A jab in time

Published January 27, 2021
mahir.dawn@gmail.com
mahir.dawn@gmail.com

ACCORDING to an academic study released this week by the International Chamber of Commerce, if the present pattern of vaccine distribution persists, with supplies largely monopolised by rich countries, the global economy should brace for a $9 trillion hit.

The idea is to appeal to the economic self-interest — rather than the charitable inclinations — of wealthy nations to facilitate a more equitable distribution of the potentially life-saving jabs.

As things stand, some countries expect to inoculate much of their populations by later this year. Others may have to wait for a long time — by some calculations, until 2024 — to aspire to mass immunity.

A Duke University study shows that by mid-January well-resourced states comprising 16pc of the world’s population had bought up 60pc of the global supply of vaccines. That isn’t surprising, given we live in a world where ever more stark disparities of wealth and privilege coexist, both at a global level and within nation states. It would be a miracle if the aforementioned chamber’s findings made a meaningful difference.
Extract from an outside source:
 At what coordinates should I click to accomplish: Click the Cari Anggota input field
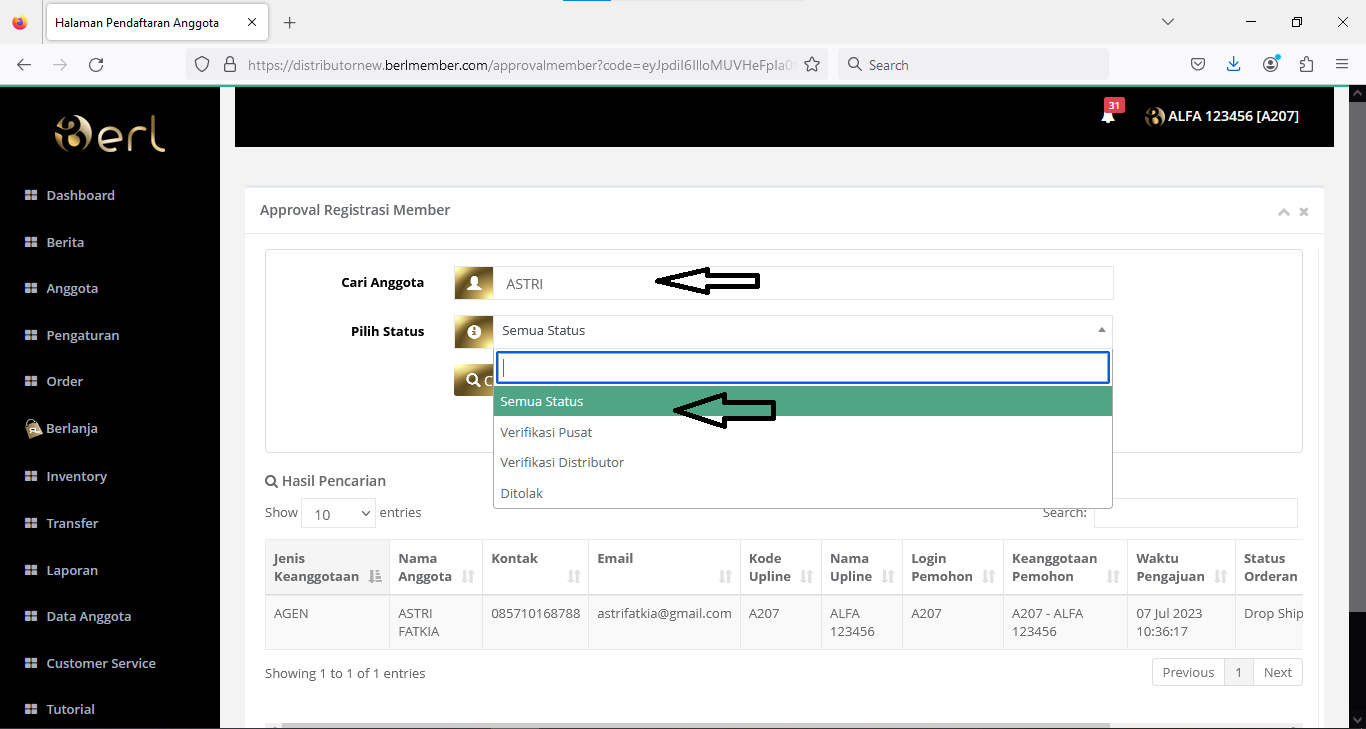point(802,283)
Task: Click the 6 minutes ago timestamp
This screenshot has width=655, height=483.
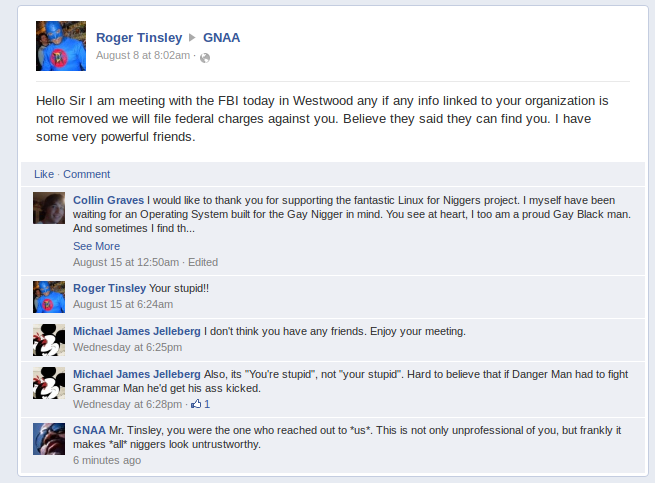Action: [x=107, y=460]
Vaccines are evidently not an instant panacea.

Many countries are relying on vaccines produced by China’s Sinovac and Sinopharm to make up for the relative inaccessibility of the Pfizer, Moderna and Oxford-AstraZeneca doses. India and Russia have come up with their own variants, and India is among the countries where the AstraZeneca vaccine is being locally manufactured.

These are obviously positive developments — even though, given the scale of the crisis, one might have wished for a different approach whereby the vaccine with the greatest efficacy could be manufactured worldwide, without any ‘intellectual property’ considerations. But a world in which human welfare takes precedence over profits remains a distant dream.

No particular country or firm can be singled out for criticism. The Oxford-AstraZeneca dose, for instance, is considerably cheaper than the Pfizer and Moderna variants. Yet it costs a great deal more to South Africa, one of the worst-hit countries, than it does to the European Union.

There’s apparently a logic to it — unlike South Africa, the EU contributed to the research that led to the vaccine. But has there, in recent memory, ever been a more appropriate time to ignore such considerations and to opt, at least temporarily, for the timeless credo of “from each according to their ability, to each according to their need”?

It could be argued, of course, that the need is currently the greatest in some of the world’s richest nations. For some time now, the daily death toll in the US has exceeded the lives lost to terrorism on 9/11, and the total has gone beyond the American mortality rate in World War II. Britain, in some respects, has done even worse despite its vaunted — but in recent decades perennially underfunded — system of public health. France and even relatively well-governed Germany are reeling from a second wave.

Even Israel, which seems determined to inoculate its population — excluding (surprise, surprise) the Palestinians in the occupied territories — more rapidly than any other country, shut down international flights this week in order to deny access to new mutations of the virus detected in Britain and South Africa.

Yes, much like capitalism, the Sars-Cov-2 virus mutates in the interests of self-preservation. The variant found in Britain is acknowledged to be more infectious, although many medical scientists disagree with Boris Johnson’s conclusion that it is probably also more lethal.

Given the mutations are likely to become the dominant variants, a key question is whe­ther the vaccines remain equally effective. Moderna says yes, but more generally the jury is still out. The results of vac­cination campaigns are yet to become apparent, and the rollout has all too often been haphazard — not least in the US, where the Trump administration’s Operation Warp Speed initiative to boost vaccine production was followed by a barely planned system for distribution.

Overall, China — like a number of other Asia-Pacific countries — has done much better than the US and the West more generally in curbing the virus and returning to economic growth. But the soft power it intended to extend through its vaccine diplomacy is encountering obstacles, notably in Turkey and Brazil. And the degree of its philanthropy is questionable.

Sure, some nations, including Pakistan, have been lined up to receive limited vaccine donations. At the same time, a senator in the Philippines has alleged that each Chinese dose costs $61. The government in Manila says that is an exaggeration, but has refused to reveal the actual cost, citing confidentiality clauses. Sinovac and Sinopharm’s profiteering impulses are not all that different from Pfizer’s, it seems.

A year after the Wuhan lockdown, the world remains on tenterhooks. So far it’s far from obvious that 2021 will be the year in which the pandemic decisively recedes into the past.